[[ Provided data, beginning ]]

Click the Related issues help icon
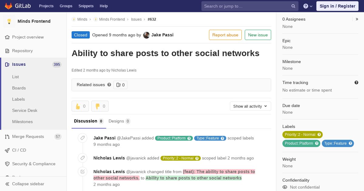364x191 pixels. tap(109, 85)
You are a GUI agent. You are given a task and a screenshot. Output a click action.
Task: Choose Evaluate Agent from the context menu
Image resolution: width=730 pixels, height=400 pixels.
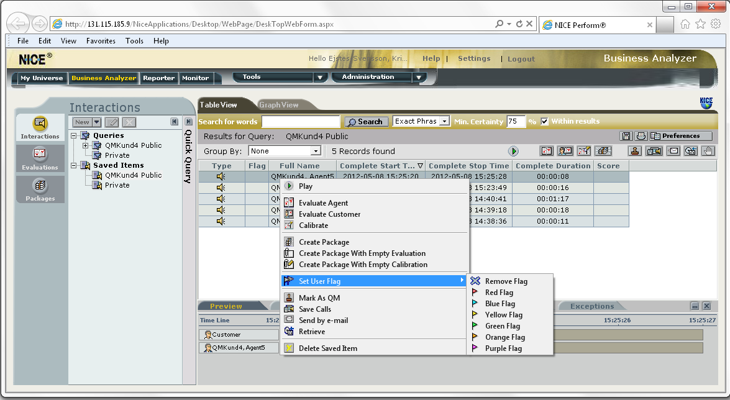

[[ Provided data, end ]]

*Activity*
Restate word for word the lines above that start at the line containing "You are a GUI" and run to the end of the listing; exclude the pictures.

*Task result*
You are a GUI agent. You are given a task and a screenshot. Output a click action.
Task: Choose Evaluate Agent from the context menu
Image resolution: width=730 pixels, height=400 pixels.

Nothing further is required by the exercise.